In January, Republicans gained control of the U.S. House of Representatives, albeit by a slim majority and with extremist members flexing their muscles. House Republicans know their chances of getting their legislation through the U.S. Senate and the Biden White House are vanishingly small. But we now know what they will do, if and when they have their druthers.
Although the debt ceiling was raised three times while Donald Trump was president, House Republicans may well refuse to do so in 2023. Shrugging off the consensus among economists that default would have catastrophic consequences for virtually all Americans, Rep. Bob Good (R-Va.) declared the only result would be that the federal government would “have to cut discretionary spending so we stop spending more than we’re taking in.” Without providing details, Rep. Chip Roy (R-Texas) claimed $130 billion can be saved by cutting appropriations to “woke & weaponized bureaucrats.”
Intent on starving the federal government, House Republicans voted in January to cancel the $80 billion appropriation made last year to the Internal Revenue Service, the staff of which has shrunk significantly over the past few decades. The Republicans claimed 87,000 new agents, many of them armed, would “weaponize” the IRS, but according to the non-partisan Congressional Budget Office, if their bill became law, and audits of wealthy Americans remain few and far between, the federal deficit would increase by $114 billion.
House Republicans propose replacing individual and corporate income taxes with a national sales tax. To equal the revenue now taken in by the federal government, the sales tax would have to be about 30 percent. A bonanza for the wealthiest Americans, whose share of federal taxes would fall from 84.4 percent to 65.1 percent, the sales tax would fall disproportionately on the middle class.
The Republican Study Committee, a group of 160 members of Congress, recommends raising the age of eligibility for Medicare to 67 and Social Security to 70, changing the way benefits are calculated and allowing Americans to choose private sector plans.
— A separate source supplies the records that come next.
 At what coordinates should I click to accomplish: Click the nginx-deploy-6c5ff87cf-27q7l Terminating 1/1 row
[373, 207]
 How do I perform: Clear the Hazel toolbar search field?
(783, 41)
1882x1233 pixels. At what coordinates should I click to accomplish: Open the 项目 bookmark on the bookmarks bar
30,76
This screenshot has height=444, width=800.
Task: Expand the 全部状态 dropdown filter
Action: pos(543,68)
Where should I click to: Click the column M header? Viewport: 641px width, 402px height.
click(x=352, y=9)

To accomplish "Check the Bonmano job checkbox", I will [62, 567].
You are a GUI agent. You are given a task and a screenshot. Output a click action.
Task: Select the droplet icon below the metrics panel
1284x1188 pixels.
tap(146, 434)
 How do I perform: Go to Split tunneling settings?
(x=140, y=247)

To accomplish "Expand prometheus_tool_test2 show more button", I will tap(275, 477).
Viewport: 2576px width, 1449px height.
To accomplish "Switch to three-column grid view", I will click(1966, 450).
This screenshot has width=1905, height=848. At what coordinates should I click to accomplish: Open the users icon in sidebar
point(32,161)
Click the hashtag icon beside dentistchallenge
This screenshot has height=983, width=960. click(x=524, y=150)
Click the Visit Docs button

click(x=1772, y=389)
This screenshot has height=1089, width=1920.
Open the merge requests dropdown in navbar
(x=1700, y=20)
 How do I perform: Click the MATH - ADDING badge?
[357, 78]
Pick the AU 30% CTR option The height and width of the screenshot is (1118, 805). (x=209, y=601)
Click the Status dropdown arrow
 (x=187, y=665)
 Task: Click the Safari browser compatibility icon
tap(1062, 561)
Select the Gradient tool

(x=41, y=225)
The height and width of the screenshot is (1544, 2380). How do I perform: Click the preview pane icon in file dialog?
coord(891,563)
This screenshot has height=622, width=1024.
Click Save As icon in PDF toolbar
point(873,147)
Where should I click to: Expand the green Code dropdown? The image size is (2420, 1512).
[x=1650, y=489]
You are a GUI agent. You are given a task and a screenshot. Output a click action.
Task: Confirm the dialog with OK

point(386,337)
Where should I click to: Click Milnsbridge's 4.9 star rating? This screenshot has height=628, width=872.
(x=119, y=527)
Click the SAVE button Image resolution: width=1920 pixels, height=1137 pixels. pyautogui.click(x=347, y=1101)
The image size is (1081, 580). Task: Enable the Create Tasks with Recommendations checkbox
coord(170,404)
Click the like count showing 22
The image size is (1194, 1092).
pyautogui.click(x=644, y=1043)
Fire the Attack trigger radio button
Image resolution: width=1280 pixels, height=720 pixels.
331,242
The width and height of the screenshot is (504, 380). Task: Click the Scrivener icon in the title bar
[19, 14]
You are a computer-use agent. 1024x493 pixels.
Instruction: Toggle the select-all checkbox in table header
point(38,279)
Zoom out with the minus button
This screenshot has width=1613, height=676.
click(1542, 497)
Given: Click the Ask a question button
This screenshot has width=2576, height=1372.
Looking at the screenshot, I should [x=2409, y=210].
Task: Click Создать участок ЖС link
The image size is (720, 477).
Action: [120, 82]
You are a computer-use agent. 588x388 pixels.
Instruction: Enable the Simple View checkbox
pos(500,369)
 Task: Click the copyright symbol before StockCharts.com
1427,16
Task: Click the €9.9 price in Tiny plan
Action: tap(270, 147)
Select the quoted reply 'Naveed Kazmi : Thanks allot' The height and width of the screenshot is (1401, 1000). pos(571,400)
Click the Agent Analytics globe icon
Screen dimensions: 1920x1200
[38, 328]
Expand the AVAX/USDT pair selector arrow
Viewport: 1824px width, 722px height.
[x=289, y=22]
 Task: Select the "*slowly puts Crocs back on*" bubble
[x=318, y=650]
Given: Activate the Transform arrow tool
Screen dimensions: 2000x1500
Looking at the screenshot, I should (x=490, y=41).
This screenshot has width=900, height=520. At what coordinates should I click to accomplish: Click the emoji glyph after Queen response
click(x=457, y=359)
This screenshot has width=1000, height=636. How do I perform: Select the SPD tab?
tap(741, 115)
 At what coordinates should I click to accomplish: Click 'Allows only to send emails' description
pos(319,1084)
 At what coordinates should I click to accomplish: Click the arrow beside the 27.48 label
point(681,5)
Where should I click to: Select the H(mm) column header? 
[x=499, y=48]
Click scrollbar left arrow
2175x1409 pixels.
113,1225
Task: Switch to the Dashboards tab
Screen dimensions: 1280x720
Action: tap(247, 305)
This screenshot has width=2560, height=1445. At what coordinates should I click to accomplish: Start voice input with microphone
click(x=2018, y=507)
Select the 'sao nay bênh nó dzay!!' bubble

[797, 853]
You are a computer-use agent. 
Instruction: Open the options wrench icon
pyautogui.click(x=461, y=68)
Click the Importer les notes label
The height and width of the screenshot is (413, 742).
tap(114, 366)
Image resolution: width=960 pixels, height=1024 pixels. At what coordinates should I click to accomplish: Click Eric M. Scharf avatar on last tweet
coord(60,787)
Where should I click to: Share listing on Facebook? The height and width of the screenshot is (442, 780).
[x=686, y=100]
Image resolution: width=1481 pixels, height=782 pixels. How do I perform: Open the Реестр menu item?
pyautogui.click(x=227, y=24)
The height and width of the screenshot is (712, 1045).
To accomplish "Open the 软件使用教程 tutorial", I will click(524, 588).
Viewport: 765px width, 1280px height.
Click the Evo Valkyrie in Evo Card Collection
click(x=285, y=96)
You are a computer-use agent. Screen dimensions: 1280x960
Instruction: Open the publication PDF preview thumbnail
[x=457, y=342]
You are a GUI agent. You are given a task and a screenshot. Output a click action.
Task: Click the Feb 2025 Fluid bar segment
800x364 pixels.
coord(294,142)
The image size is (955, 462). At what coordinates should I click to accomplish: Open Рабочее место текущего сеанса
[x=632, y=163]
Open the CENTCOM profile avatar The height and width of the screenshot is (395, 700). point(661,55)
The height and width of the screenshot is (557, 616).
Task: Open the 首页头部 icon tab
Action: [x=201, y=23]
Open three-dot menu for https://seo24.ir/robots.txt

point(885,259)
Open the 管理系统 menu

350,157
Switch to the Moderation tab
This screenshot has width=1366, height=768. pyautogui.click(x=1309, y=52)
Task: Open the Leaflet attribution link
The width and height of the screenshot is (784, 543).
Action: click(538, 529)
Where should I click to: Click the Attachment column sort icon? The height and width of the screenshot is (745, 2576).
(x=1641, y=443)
Sen. Rick Scott (R-Fla.) advocates sunsetting all federal programs — including Medicare and Social Security — and forcing Congress to decide whether to re-authorize them every five years, a plan President Biden hammered in his State of the Union Address. The president — and House Republicans — no doubt know how strongly Americans support these programs.
And House Republicans have established a committee to investigate the “weaponization of government.” Motivated by partisan political gain, the Justice Department and other federal agencies, they maintain, have violated civil liberties, silenced and punished conservatives while ignoring the misdeeds of Democrats and their allies. The committee’s targets include Hunter Biden and Dr. Anthony Fauci. Rep. Marjorie Taylor Greene (R-Ga.) has demanded an investigation of the Capitol Police officer who shot and killed Ashli Babbitt as she was breaking into the House chamber (where dozens of members and staff were sheltering near the glass doors of the Speaker’s lobby) to stop Congress from certifying the results of the 2020 election. Insisting that the officer, who has been cleared of wrongdoing, “murdered” Ms. Babbitt, Greene wants the committee to reopen the case and examine violations of the rights of “many people that came into the Capitol on Jan. 6.”
Former president Trump agrees, characterizing the 28-year veteran police officer as a “thug,” a “misfit,” and a “coward.”
Trying, no doubt, to outflank Florida’s Republican Gov. Ron DeSantis, a potential rival for the 2024 GOP presidential nomination, Trump also has urged Congress to weigh in on the “culture wars.” Trump wants to end federal spending for any public school that teaches “critical race theory, gender ideology, or other inappropriate racial, sexual or political content onto our children.” He advocates government funding preferences for school districts that abolish tenure for all teachers; a certification program for instructors who “embrace patriotic values”; and the election of public school principals by parents.
In January, House Republicans passed a bill requiring health providers to preserve the life of babies born alive during or after an attempted abortion, and mandating up to five years in prison for anyone who fails to comply. Killing a live baby, it is worth noting, is already regarded as a homicide in the United States. Although over 60 percent of Americans believe that abortion should be legal in all or most cases, Republicans support a federal ban on abortion; restrictions on medication abortions; and the appointment of abortion opponents to the Department of Justice, the FDA, and the federal judiciary.
Americans believe that the most important issues facing the country are the economy and inflation; immigration; gun violence and crime; government spending and taxes; political divisions and extremism. A whopping 73 percent (including 46 percent of Republicans and Republican-leaning independents) do not think House GOP leaders are paying enough attention to these issues.
Captives of the MAGA extremists, Republicans seem unable or unwilling to respond to what their fellow Americans actually want and need.
Glenn C. Altschuler is the Thomas and Dorothy Litwin Professor of American Studies at Cornell University. He is the co-author (with Stuart Blumin) of “Rude Republic: Americans and Their Politics in the Nineteenth Century.”